Actual behavior
kaniko-built image that has been pushed to a repository is not extracted correctly upon download, but the same docker-built image that has been pushed to a repository is extracted correctly upon download.
Expected behavior
Image built with kaniko should be extracted correctly when pulled from a repository.
To Reproduce
Steps to reproduce the behavior:
Output provided below is from 2 runs of the pull command, first, to pull the docker-built version, then to pull the kaniko-built version:
RESULTS OF PULL WHEN DOCKER-BUILT:
โ docker pull myrepo/dihi-health-intelligence/mlaas/mlaas-ui:363168a0
363168a0: Pulling from dihi-health-intelligence/mlaas/mlaas-ui
d318c91bf2a8: Pull complete
e78b80ba2df3: Pull complete
57e393e12bdc: Pull complete
4cd4d3e2db54: Pull complete
4d2e313894a7: Pull complete
Digest: sha256:5a8c044582b7551bdedf91b62472523a84d364b169e3136619ca8f991bd7004d
Status: Downloaded newer image for myrepo/dihi-health-intelligence/mlaas/mlaas-ui:363168a0
myrepo/dihi-health-intelligence/mlaas/mlaas-ui:363168a0
RESULTS OF PULL WHEN KANIKO-BUILT:
โ docker pull myrepo/dihi-health-intelligence/mlaas/mlaas-ui:0ae48f4b
0ae48f4b: Pulling from dihi-health-intelligence/mlaas/mlaas-ui
d318c91bf2a8: Pull complete
4ac345e3547d: Extracting [==================================================>] 353.7MB/353.7MB
b2a1d0b62606: Download complete
db78db57c5e7: Download complete
4c4383ef3686: Download complete
failed to register layer: Error processing tar file(exit status 1): symlink libBrokenLocale-2.30.so /lib64/libBrokenLocale.so.1: no such file or directory
Two users are currently reporting this problem.
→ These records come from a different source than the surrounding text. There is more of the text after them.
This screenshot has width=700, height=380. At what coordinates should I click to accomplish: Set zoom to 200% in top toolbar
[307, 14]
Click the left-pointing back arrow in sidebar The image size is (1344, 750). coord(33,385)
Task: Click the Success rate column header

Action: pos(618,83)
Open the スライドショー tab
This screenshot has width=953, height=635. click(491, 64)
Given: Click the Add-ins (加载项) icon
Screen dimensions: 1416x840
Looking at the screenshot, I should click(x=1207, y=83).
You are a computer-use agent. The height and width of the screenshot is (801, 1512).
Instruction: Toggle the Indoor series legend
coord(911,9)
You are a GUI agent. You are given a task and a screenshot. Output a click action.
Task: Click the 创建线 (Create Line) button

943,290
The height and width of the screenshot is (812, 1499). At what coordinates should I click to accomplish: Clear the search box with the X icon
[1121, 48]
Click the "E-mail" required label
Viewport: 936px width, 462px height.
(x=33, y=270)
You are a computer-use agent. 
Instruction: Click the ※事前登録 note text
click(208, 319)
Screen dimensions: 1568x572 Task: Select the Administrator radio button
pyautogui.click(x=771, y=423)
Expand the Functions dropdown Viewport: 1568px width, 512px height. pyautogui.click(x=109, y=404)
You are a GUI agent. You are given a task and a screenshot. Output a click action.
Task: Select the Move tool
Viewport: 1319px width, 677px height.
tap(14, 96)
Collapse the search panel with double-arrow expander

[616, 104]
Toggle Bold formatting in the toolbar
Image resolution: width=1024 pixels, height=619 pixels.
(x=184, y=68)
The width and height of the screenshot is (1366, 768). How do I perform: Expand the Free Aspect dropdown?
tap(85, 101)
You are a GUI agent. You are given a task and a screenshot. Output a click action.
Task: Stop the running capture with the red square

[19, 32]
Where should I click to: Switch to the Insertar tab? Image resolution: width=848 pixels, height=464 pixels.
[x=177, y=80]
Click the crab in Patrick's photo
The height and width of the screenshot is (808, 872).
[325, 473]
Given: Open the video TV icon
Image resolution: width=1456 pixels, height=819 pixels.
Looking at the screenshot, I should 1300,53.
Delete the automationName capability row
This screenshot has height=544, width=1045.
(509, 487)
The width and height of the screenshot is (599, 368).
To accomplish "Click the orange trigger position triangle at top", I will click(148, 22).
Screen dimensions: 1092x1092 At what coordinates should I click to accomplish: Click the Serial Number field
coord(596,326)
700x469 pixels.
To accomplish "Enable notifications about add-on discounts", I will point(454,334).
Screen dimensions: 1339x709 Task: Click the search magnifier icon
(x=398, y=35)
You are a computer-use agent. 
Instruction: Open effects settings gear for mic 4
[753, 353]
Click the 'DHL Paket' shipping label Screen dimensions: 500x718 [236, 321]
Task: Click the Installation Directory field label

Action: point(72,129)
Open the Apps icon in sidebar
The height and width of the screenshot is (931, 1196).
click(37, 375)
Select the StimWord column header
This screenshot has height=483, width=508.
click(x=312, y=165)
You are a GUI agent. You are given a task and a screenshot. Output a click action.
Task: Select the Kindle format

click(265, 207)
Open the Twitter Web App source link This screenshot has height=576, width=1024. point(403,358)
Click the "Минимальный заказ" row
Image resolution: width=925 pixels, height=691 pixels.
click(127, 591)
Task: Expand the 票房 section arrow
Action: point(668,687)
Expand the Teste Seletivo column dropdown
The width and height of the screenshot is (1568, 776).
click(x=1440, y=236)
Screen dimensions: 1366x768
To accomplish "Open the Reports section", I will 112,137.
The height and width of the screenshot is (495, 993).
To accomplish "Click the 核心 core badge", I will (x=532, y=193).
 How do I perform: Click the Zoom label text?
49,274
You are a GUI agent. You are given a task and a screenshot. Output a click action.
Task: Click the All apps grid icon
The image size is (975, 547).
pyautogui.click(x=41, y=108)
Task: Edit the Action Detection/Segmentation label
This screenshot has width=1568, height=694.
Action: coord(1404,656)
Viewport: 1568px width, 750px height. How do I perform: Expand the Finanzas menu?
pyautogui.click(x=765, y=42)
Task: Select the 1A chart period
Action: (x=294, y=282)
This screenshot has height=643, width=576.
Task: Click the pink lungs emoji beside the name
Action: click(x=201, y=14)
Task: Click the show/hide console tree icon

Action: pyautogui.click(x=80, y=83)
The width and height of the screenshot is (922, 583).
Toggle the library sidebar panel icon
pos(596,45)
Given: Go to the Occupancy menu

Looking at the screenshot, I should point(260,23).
One of the users who is currently affected has provided us with the following information:
"[12:22 PM] SB
i get the same error. i'm looking into whether it has something to do with the part of the dockerfile that the error seems to be pointing at (making symlinks to /proc/self/fd/1 and 2)
[12:24 PM] SB
that fixed the scan. so something changed with either kaniko or the kaniko-build tagged runners so that '/proc/self/fd/1' and '/proc/self/fd/2' don't seem to exist
[12:26 PM] SB
though it works during the build and fails on pull, which makes me think that something in kaniko that describes the layer that contains /proc/self/fd isn't describing it sufficiently for the client to recreate that layer on pull"
Additional Information
Our Dockerfile:
FROM fedora:31
ARG IMAGE_NAME='nodejs'
LABEL name=${IMAGE_NAME}
ARG NODEJS_VERSION=v12.14.1
ARG CI_COMMIT_SHA=unspecified
LABEL git_commit=${CI_COMMIT_SHA}
ARG CI_PROJECT_URL
LABEL git_repository_url=${CI_PROJECT_URL}
ENV APP_HOME=/opt/app-root/src
WORKDIR /tmp
RUN yum install -y findutils readline-devel gcc gcc-c++ make zlib-devel xz openssl openssl-devel git patch \
&& curl -L https://nodejs.org/dist/${NODEJS_VERSION}/node-${NODEJS_VERSION}-linux-x64.tar.xz > node-${NODEJS_VERSION}-linux-x64.tar.xz \
&& tar -Jxvf node-${NODEJS_VERSION}-linux-x64.tar.xz \
&& cd node-${NODEJS_VERSION}-linux-x64 \
&& mv bin/* /usr/local/bin \
&& mv include/* /usr/local/include/ \
&& mv lib/* /usr/local/lib \
&& cd /tmp \
&& rm -rf node-${NODEJS_VERSION}-linux-x64 node-${NODEJS_VERSION}-linux-x64.tar.xz
WORKDIR ${APP_HOME}
ENV PATH /${APP_HOME}/node_modules/.bin:$PATH
COPY package.json /${APP_HOME}/package.json
RUN npm install \
&& npm install react-scripts
{
"name": "workdir",
"version": "0.1.0",
"private": true,
"dependencies": {
"@testing-library/jest-dom": "^4.2.4",
"@testing-library/react": "^9.4.0",
"@testing-library/user-event": "^7.2.1",
"axios": "^0.19.2",
"react": "^16.12.0",
"react-dom": "^16.12.0",
"react-router-dom": "^5.1.2",
"react-scripts": "3.3.1"
},
"scripts": {
"start": "react-scripts start",
"build": "react-scripts build",
"test": "react-scripts test",
"eject": "react-scripts eject"
},
"eslintConfig": {
"extends": "react-app"
},
"browserslist": {
"production": [
">0.2%",
"not dead",
"not op_mini all"
],
"development": [
"last 1 chrome version",
"last 1 firefox version",
"last 1 safari version"
]
},
"devDependencies": {
"jest-localstorage-mock": "^2.4.0"
}
}
Kaniko Image (fully qualified with digest)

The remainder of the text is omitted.